There were plenty of marine organic materials whose origins I could not guess, but have no doubt that Venetian chefs can make them utterly delicious.  The swordfish steak would be fine, too. Back to Hemingway:
     "He took a short cut, and was at the fish-market.
     In the market, spread on the slippery stone floor, or in their baskets, or their rope-handled boxes, were the heavy, gray-green lobsters with their magenta overtones that presaged their death in boiling water. They have all been captured by treachery, the Colonel thought, and their claws are pegged.
     There were the small soles, and there were a few alba-core and bonito. These last, the Colonel thought, looked like boat-tailed bullets, dignified in death, and with the huge eye of the pelagic fish. 
     They were not made to be caught except for their voraciousness. The poor sole exists, in shallow water, to feed man. But these other roving bullets, in their great bands, live in blue water and travel through all oceans and all seas.
     A nickel for your thoughts now, he thought. Let’s see what else they have.
     There were many eels, alive and no longer confident in their eeldom. There were fine prawns that could make a scampi brochetto spitted and broiled on a rapier-like instrument that could be used as a Brooklyn icepick. There were medium sized shrimp, gray and opalescent, awaiting their turn, too, for the boiling water and their immortality, to have their shucked carcasses float out easily on an ebb tide on the Grand Canal.
     The speedy shrimp, the Colonel thought, with tentacles longer than the mustaches of that old Japanese admiral, comes here now to die for our benefit. Oh Christian shrimp, he thought, master of retreat, and with your wonderful intelligence service in those two light whips, why did they not teach you about nets and that lights are dangerous?"
The ancient streets and alleys in the Rialto District are interesting architecturally.  There are plenty of arches, tunnels, and narrow lanes.  It is less crowded than the more popular San Marco district.
Finally, here is the result of all this fantastic produce and meat.  Venice's restaurants are a bit expensive, but no more so than ones in Manhattan or Los Angeles, and a glass of house wine is only a Euro or two.
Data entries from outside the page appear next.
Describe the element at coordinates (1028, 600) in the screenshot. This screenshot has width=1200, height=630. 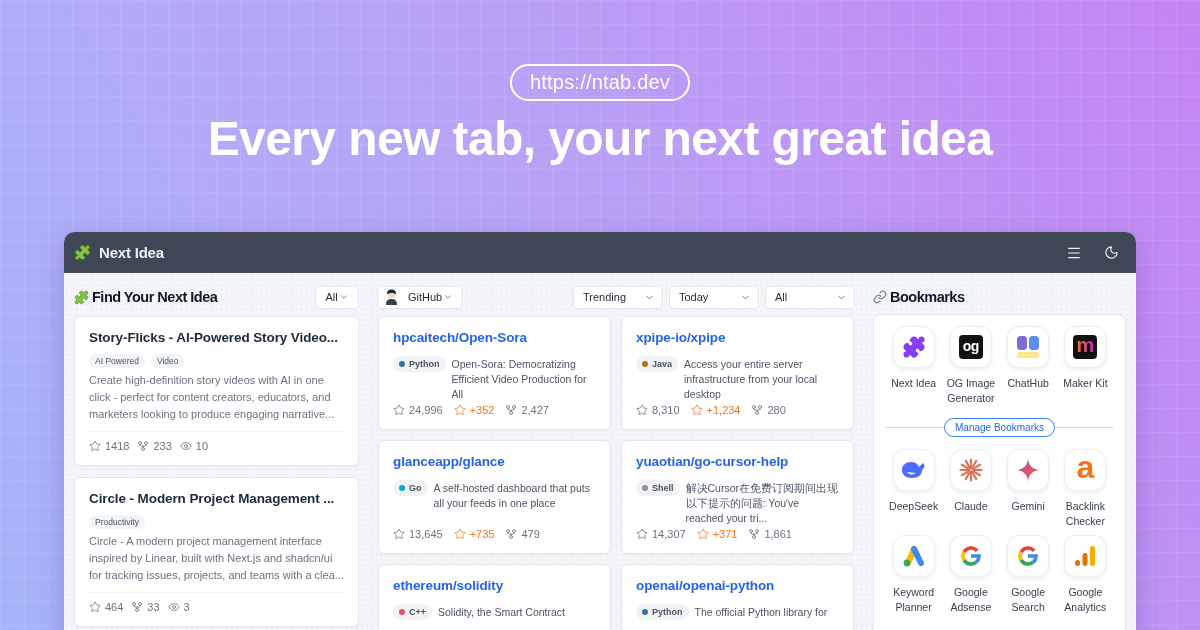
I see `bookmark-label: Google Search` at that location.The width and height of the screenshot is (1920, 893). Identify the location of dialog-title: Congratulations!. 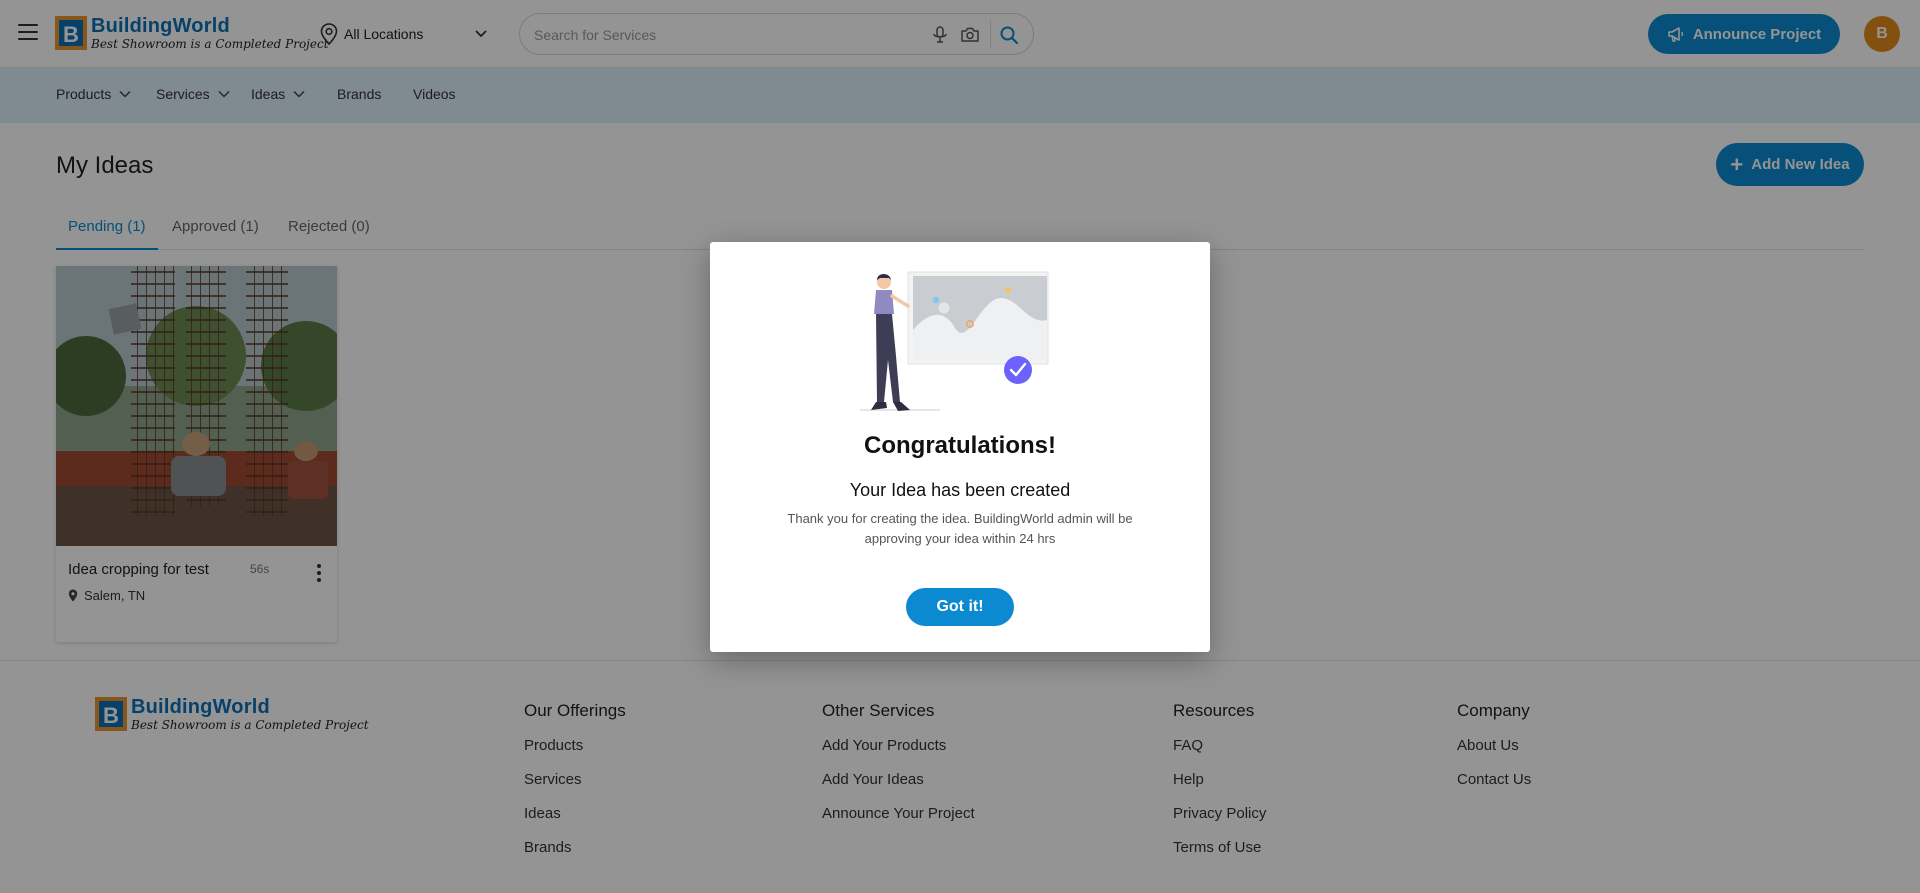
(960, 446).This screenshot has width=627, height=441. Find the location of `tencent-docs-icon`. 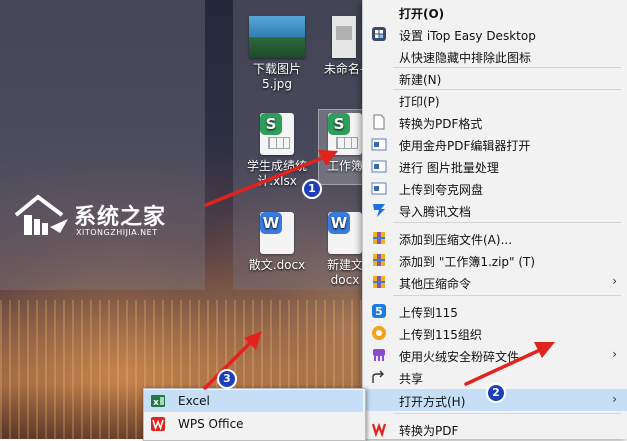

tencent-docs-icon is located at coordinates (379, 210).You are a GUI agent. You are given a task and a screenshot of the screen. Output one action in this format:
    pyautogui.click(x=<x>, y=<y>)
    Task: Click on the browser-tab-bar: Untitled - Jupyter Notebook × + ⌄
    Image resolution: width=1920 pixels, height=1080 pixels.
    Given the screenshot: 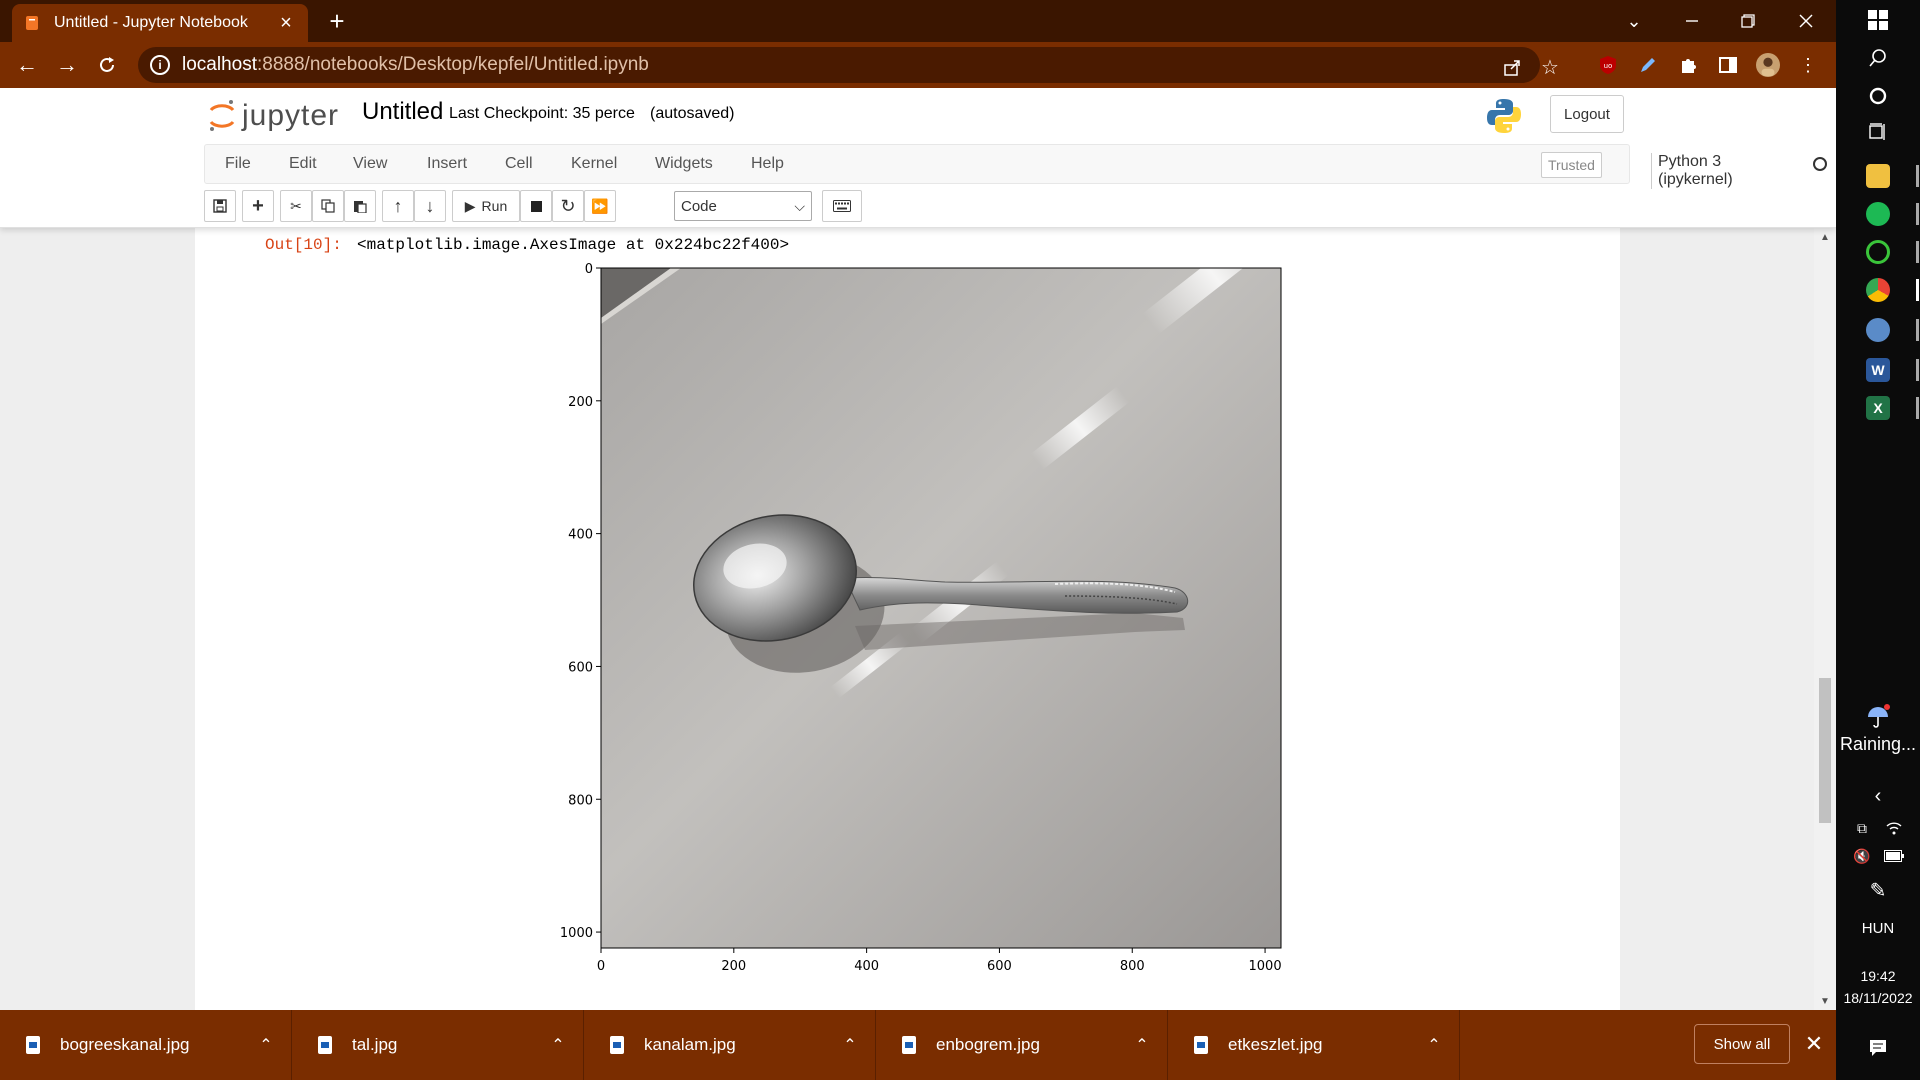 What is the action you would take?
    pyautogui.click(x=918, y=21)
I could live in Italy.....

For readers interested in other markets, please see the posts on:
1.  Egyptian Market, Istanbul
2.  Reading Terminal, Philadelphia
3.  Central Market, Athens
4.  Farmers' Market in rural Greece
5.  Asan Chowk market, Kathmandu

Across the River and into the Trees is an odd novel.  It is about a crusty old U.S. Army officer in love with a young Venetian Contessa.  As summarized in Wikipedia, "Tennessee Williams, in The New York Times, wrote: "I could not go to Venice, now, without hearing the haunted cadences of Hemingway's new novel. It is the saddest novel in the world about the saddest city, and when I say I think it is the best and most honest work that Hemingway has done, you may think me crazy. It will probably be a popular book. The critics may treat it pretty roughly. But its hauntingly tired cadences are the direct speech of a man's heart who is speaking that directly for the first time, and that makes it, for me, the finest thing Hemingway has done.""  I do not agree - it is somewhat slow going, but do read it before your next trip for the flavor of post-war Venice.

Photographs taken with a Nexus 4 phone (sorry, no real camera this trip), with adjustments in ACDSee Pro software.